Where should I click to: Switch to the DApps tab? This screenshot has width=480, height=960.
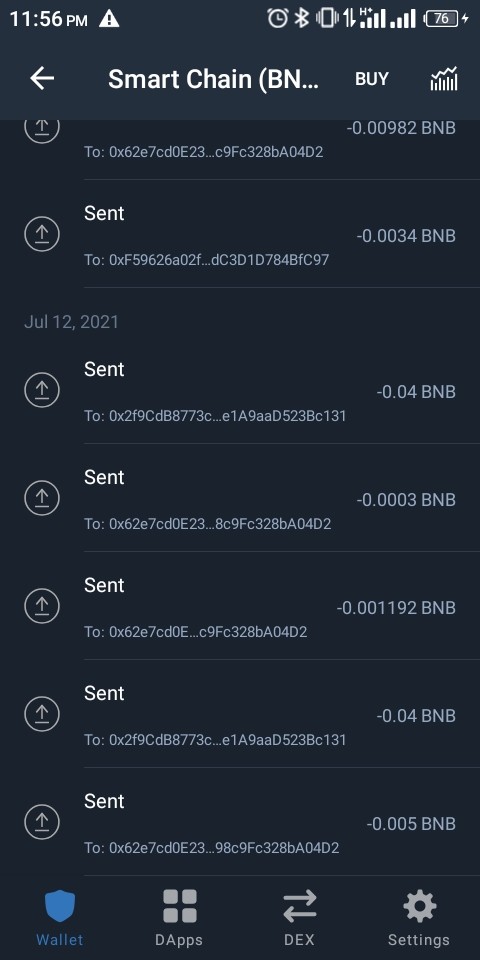pyautogui.click(x=179, y=918)
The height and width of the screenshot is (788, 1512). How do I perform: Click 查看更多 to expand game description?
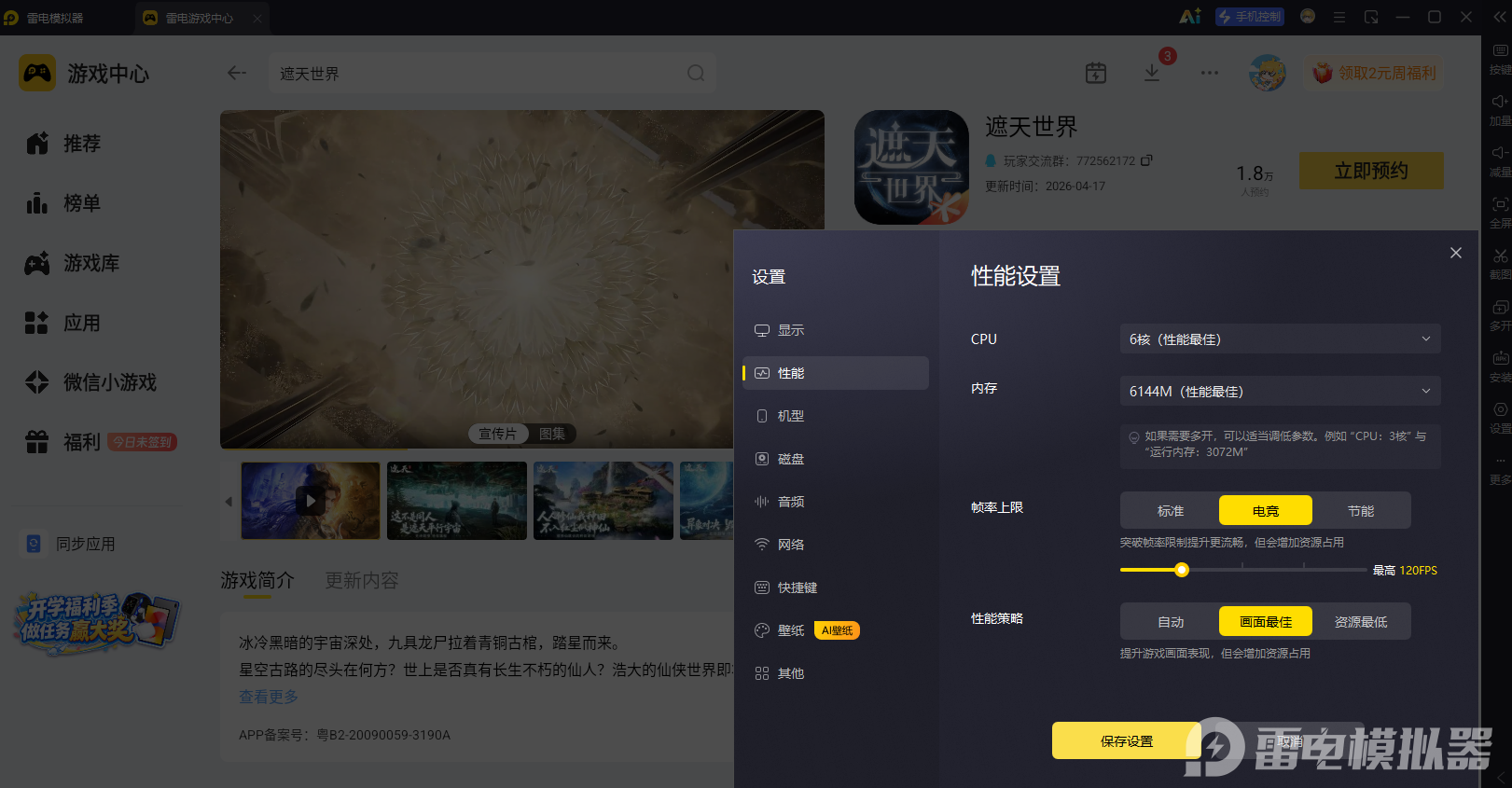click(269, 697)
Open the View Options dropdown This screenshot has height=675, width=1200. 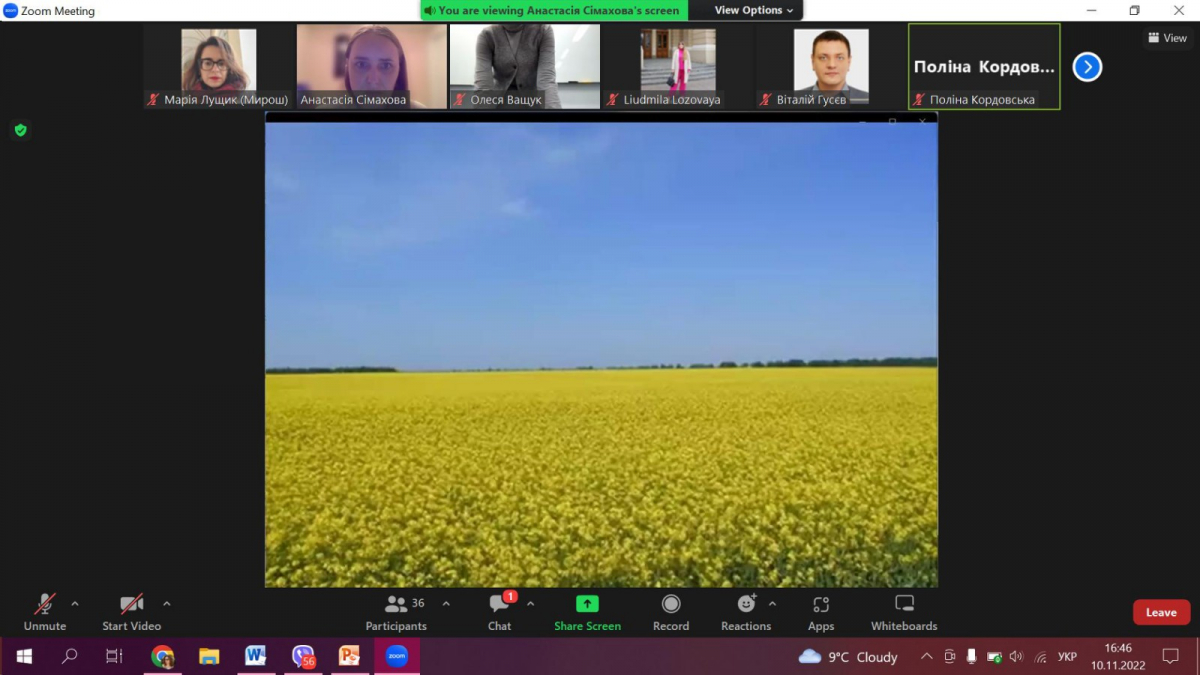[753, 10]
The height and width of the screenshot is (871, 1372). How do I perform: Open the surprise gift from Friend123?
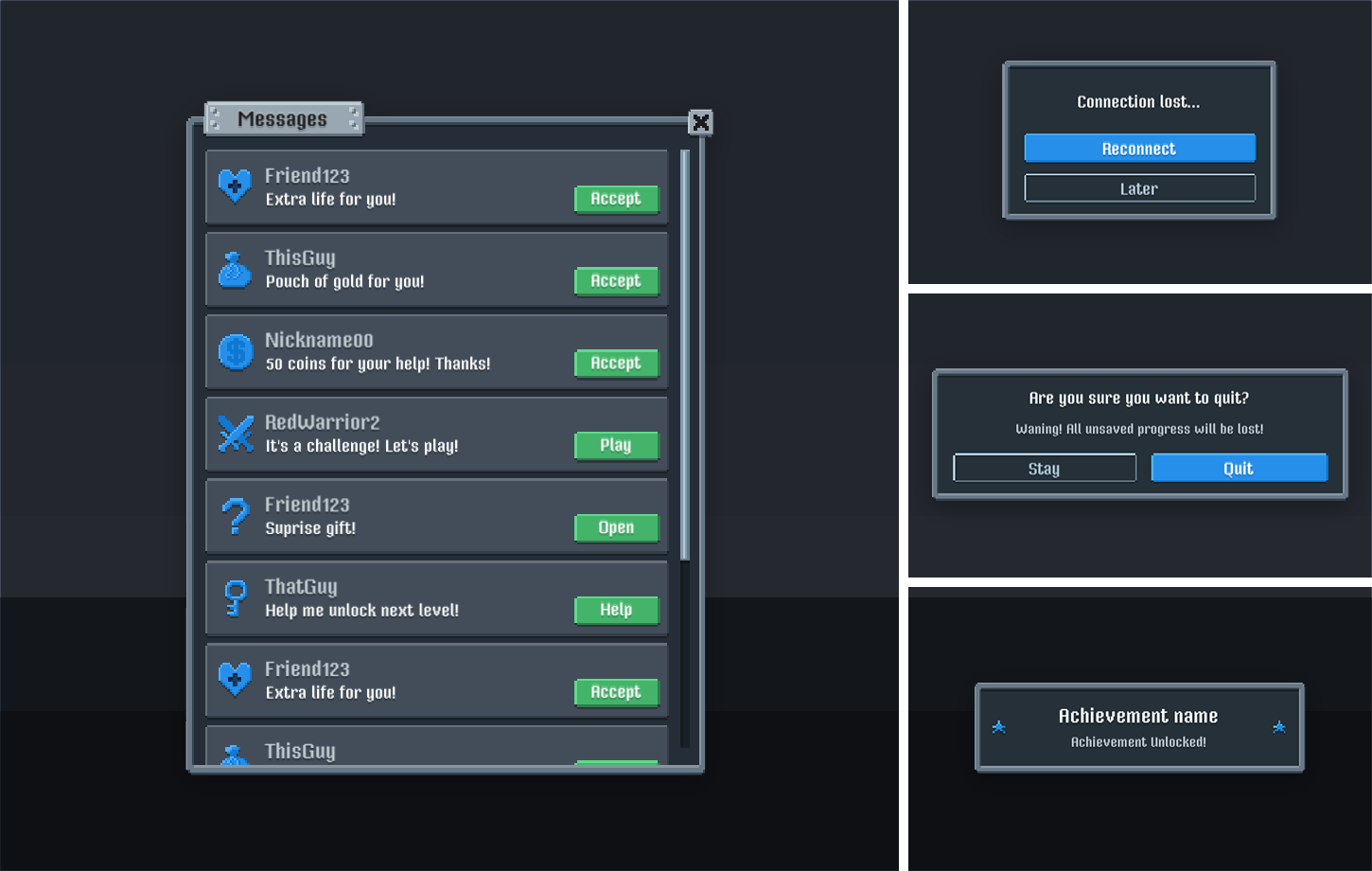pos(616,527)
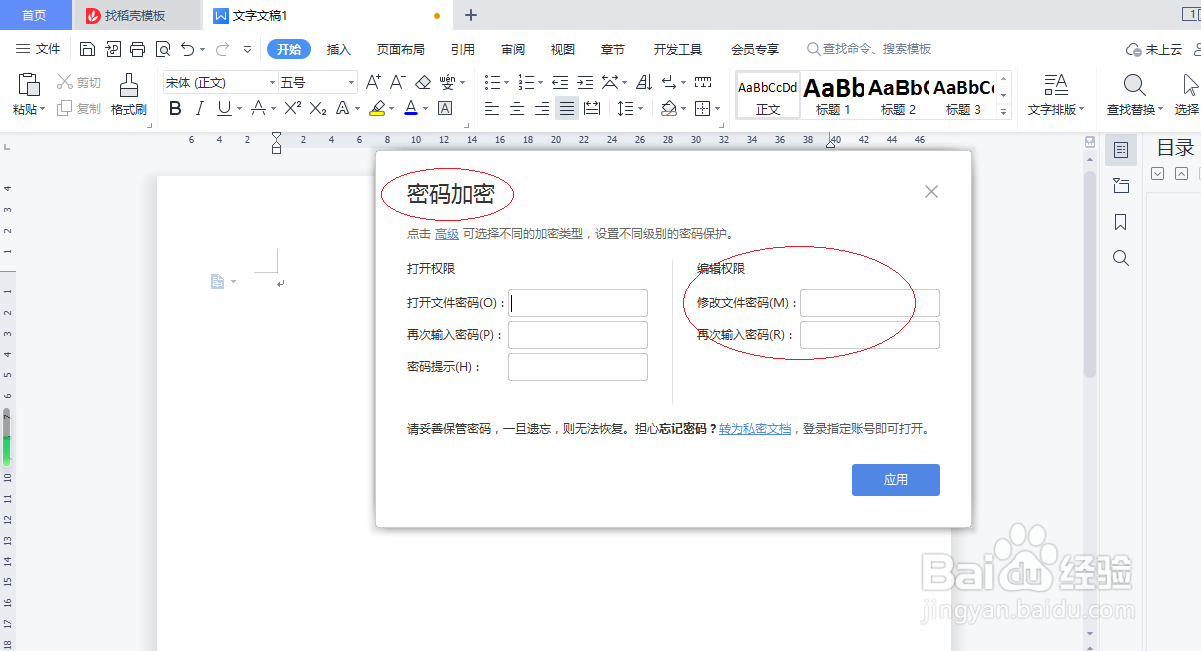
Task: Click the 转为私密文档 link
Action: coord(754,428)
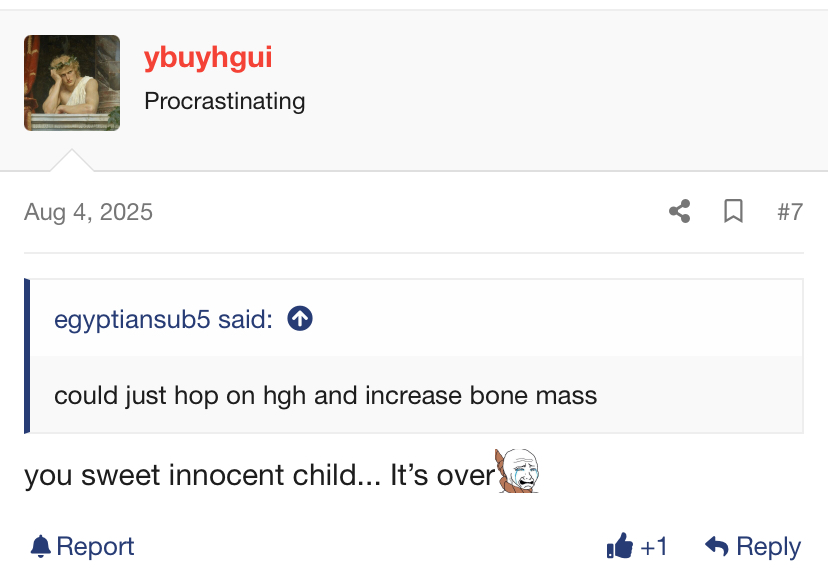828x581 pixels.
Task: Open post number #7 permalink
Action: pos(789,212)
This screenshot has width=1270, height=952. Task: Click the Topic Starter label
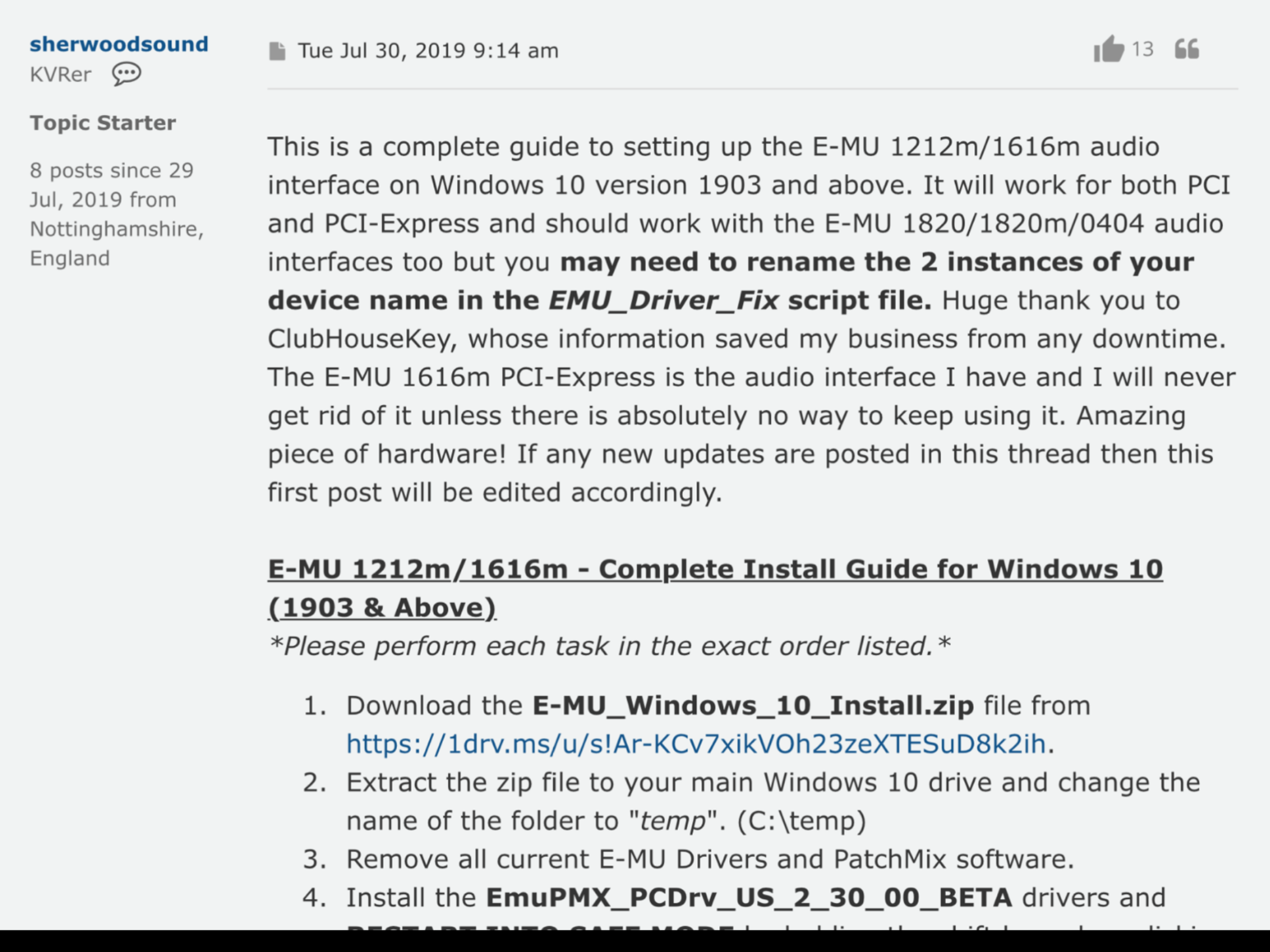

Exercise:
The expected output is the exact run of lines from the one containing "The height and width of the screenshot is (871, 1372)." through the final line of the data above, both ends included, with no pictures.

Answer for the task:
The height and width of the screenshot is (871, 1372). How do I perform: Open the surprise gift from Friend123?
pos(616,527)
Task: Click the 转为私密文档 link
Action: coord(754,428)
828x581 pixels.
Task: Open post number #7 permalink
Action: pos(789,212)
This screenshot has width=1270, height=952. Task: Click the Topic Starter label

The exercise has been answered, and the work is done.